- **Verilen görev 1**
Kayıtlarda "Click the green X" geçen satırdan "tap(35, 199)" geçen satıra kadar olan satırları, iki uç da dahil, "screenshot" yerine "screen capture" koyarak düzenle ve yeniden yaz; başka hiçbir şeyi değiştirme.

- **Metin alıntısı**

--------------------------------------------------

Davalı vekili cevap dilekçesinde; İdarenin ihale makamı olması nedeniyle dava konusu alacaklara ilişkin herhangi bir sorumluluklarının olmadığını, dava konusu alacaklardan dava dışı Şirketlerin sorumlu olduklarını, iş organizasyonuna ilişkin emir ve talimatların firma tarafından verildiğini, İdarenin ihale makamı olarak denetim yükümlülüğünü yerine getirdiğini, davacının sendika üyesi olduğuna ve imzalanmış bir toplu iş sözleşmesinden faydalanacağına dair sendika tarafından müvekkili Kuruma bildirimde bulunulmadığını, davacının yaptığı işin mevzuata uygun olarak ihale edildiğini, davacı ile aralarında işçi işveren ilişkisi olmadığını savunarak davanın reddini istemiştir.

III. İLK DERECE MAHKEMESİ KARARI

İlk Derece Mahkemesinin yukarıda tarih ve sayısı belirtilen kararı ile; dava konusu (toplu iş sözleşmesinin 81. maddesinden kaynaklı ücret alacağı dışındaki) alacaklar yönünden 31.08.2019 tarihine kadar olan dönem için açtığı davada taleplerin hüküm altına alındığı ve kararın Yargıtay denetiminden geçerek kesinleştiği, Yargıtay kararında numune alma işinin yardımcı iş olmadığı ve asıl iş olduğunun, davacının da asıl işverenin tarafı olduğu toplu iş sözleşmesinden yararlanma hakkı bulunduğunun belirlendiği, 31.08.2019 tarihinden arabuluculuk başvuru tarihine kadar olan dönem için hesaplama içeren bilirkişi ek raporunun hükme esas alındığı, arabuluculuk son tutanak tarihinde davalının temerrüde düştüğünün tespiti ile davanın kısmen kabulüne karar verilmiştir.

IV. İSTİNAF

İlk Derece Mahkemesinin yukarıda belirtilen kararına karşı süresi içinde davalı vekili tarafından istinaf başvurusunda bulunulması üzerine Bölge Adliye Mahkemesinin yukarıda tarih ve sayısı belirtilen kararı ile; davacı işçi tarafından talep edilen alacaklar (toplu iş sözleşmesinin 81. maddesinden kaynaklı ücret alacağı hariç olmak üzere) yönünden 31.08.2019 tarihi öncesi dönem için dava açıldığı, davanın kabulüne ilişkin kararın Yargıtay denetiminden geçerek kesinleştiği, kesinleşen yargı kararı da dikkate alındığında davalı tarafa husumet ve sorumluluk yüklenmesinde hata bulunmadığı, davalı ile dava dışı işverenler arasında muvazaalı hizmet alımı yapıldığının tespit edildiği, işçinin davalının taraf olduğu toplu iş sözleşmesinden yararlandırılmasında da usul ve kanuna aykırılık bulunmadığı; dava, ıslah ve hesaplama yapılan döneme göre alacakların zamanaşımına uğramadıkları, dava konusu alacaklara uygulanan faiz türleri ve başlangıçlarında da hata bulunmadığı gerekçeleriyle davalı vekilinin istinaf başvurusunun esastan reddine karar verilmiştir.

--------------------------------------------------

- **Girdi kayıtları**
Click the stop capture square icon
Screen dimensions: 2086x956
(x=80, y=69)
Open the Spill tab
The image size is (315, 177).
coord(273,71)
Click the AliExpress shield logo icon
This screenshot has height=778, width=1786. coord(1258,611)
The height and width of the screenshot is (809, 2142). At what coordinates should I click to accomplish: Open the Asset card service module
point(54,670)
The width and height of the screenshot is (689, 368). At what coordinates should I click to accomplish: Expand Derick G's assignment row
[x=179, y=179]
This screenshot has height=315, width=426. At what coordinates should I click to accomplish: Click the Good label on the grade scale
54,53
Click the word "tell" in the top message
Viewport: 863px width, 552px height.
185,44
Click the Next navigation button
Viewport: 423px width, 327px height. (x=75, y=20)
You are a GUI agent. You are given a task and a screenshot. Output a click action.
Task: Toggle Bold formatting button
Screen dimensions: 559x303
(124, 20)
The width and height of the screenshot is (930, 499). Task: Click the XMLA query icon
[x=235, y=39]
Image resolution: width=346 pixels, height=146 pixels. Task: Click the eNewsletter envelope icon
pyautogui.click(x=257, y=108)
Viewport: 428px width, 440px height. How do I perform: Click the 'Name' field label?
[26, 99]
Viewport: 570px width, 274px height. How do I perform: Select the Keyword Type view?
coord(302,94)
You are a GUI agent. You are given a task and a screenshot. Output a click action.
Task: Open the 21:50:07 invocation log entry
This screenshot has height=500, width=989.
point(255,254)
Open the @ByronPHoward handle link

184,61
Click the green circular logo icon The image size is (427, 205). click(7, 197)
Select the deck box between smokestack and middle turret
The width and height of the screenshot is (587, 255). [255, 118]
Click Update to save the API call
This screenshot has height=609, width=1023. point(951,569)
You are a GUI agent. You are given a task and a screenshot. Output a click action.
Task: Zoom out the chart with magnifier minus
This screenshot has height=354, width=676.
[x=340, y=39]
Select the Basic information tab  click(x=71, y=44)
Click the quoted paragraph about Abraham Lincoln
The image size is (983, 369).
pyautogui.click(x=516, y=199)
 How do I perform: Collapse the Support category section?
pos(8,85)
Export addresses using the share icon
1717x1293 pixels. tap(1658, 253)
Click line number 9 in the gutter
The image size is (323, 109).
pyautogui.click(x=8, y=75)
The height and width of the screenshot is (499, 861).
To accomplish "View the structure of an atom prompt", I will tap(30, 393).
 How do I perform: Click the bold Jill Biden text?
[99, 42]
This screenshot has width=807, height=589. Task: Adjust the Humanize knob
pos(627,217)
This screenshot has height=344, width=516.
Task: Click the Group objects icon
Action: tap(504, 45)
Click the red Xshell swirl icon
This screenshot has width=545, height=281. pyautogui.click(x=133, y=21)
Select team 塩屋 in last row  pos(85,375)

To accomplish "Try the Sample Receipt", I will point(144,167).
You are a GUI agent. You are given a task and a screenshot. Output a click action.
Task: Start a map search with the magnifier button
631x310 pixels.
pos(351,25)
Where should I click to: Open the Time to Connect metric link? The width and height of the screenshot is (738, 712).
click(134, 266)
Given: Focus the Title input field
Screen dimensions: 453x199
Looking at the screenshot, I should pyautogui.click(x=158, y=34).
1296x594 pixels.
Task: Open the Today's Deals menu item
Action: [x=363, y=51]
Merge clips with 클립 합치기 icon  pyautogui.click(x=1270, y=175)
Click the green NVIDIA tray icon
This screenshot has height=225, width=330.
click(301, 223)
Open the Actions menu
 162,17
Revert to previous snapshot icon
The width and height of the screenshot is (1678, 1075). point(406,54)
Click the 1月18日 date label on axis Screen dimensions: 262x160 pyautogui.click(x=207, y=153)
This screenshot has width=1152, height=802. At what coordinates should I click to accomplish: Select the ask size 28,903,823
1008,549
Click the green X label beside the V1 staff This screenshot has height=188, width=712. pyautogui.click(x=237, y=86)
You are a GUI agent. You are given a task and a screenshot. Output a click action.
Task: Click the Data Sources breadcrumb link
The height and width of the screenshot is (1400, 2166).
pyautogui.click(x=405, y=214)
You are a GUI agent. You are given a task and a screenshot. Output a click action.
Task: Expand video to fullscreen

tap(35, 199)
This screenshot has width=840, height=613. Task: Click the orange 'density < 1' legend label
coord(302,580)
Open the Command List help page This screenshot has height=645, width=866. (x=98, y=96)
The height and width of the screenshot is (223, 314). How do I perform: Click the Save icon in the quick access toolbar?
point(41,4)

--------------------------------------------------

- **Verilen görev 2**
Mahkeme kararı metnini kaldığı yerden sürdür.

- **Görev çıktısı 1**
Click the green X label beside the V1 staff This screen capture has height=188, width=712. pyautogui.click(x=237, y=86)
You are a GUI agent. You are given a task and a screen capture. Output a click action.
Task: Click the Data Sources breadcrumb link
The height and width of the screen capture is (1400, 2166).
pyautogui.click(x=405, y=214)
You are a GUI agent. You are given a task and a screen capture. Output a click action.
Task: Expand video to fullscreen

tap(35, 199)

- **Görev çıktısı 2**
V. TEMYİZ

A. Temyiz Sebepleri

Davalı vekili temyiz dilekçesinde;

1. Davalının ihale makamı olduğunu, davacının ihbar olunan Şirketlerin işçisi olduğunu, davacı ile davalı arasında işçi işveren ilişkisi olmadığını, davanın husumetten reddi gerektiğini, davacının davalı ile ... Sendikası arasında imzalanan toplu iş sözleşmesinden yararlanmayacağını,

2. Davacının sendika üyeliğinin davalıya bildirilmediğini,

3. Davaya konu alacakların zamanaşımına uğradığını

4. Hükümde faiz başlangıç tarihlerinin hatalı belirlendiğini, ücret ve ilave tediye alacaklarına hükmedilen faizin de hatalı olduğunu,

5. Fazlaya ilişkin hakların reddi gerektiğini ileri sürmüştür.

B. Değerlendirme ve Gerekçe

Uyuşmazlık, davalı ile ihbar olunan Şirketler arasındaki ilişkinin muvazaalı olup olmadığına, buna göre davacının, davalı asıl işverenin taraf olduğu toplu iş sözleşmesinden yararlanıp yararlanamayacağına, alacakların hesap dönemi ile alacaklara işletilen faizin türü ve başlangıç tarihlerine ilişkindir.

Bölge adliye mahkemelerinin nihai kararlarının bozulması 6100 sayılı Hukuk Muhakemeleri Kanunu'nun (6100 sayılı Kanun) 371. maddesinde yer alan sebeplerden birinin varlığı hâlinde mümkündür.

Temyizen incelenen karar, tarafların karşılıklı iddia ve savunmalarına, dayandıkları belgelere, uyuşmazlığa uygulanması gereken hukuk kuralları ile hukuki ilişkinin nitelendirilmesine, dava şartlarına, yargılama ve ispat kuralları ile kararda belirtilen gerekçelere göre usul ve kanuna uygun olup davacı vekilince temyiz dilekçesinde ileri sürülen nedenler kararın bozulmasını gerektirecek nitelikte görülmemiştir.

VI. KARAR

Açıklanan sebeple;

Temyiz olunan Bölge Adliye Mahkemesi kararının 6100 sayılı Kanun'un 370/1 hükmü uyarınca ONANMASINA,

Aşağıda yazılı temyiz giderinin temyiz edene yükletilmesine,

Dosyanın İlk Derece Mahkemesine, kararın bir örneğinin Bölge Adliye Mahkemesine gönderilmesine,

12.02.2025 tarihinde oy birliğiyle karar verildi.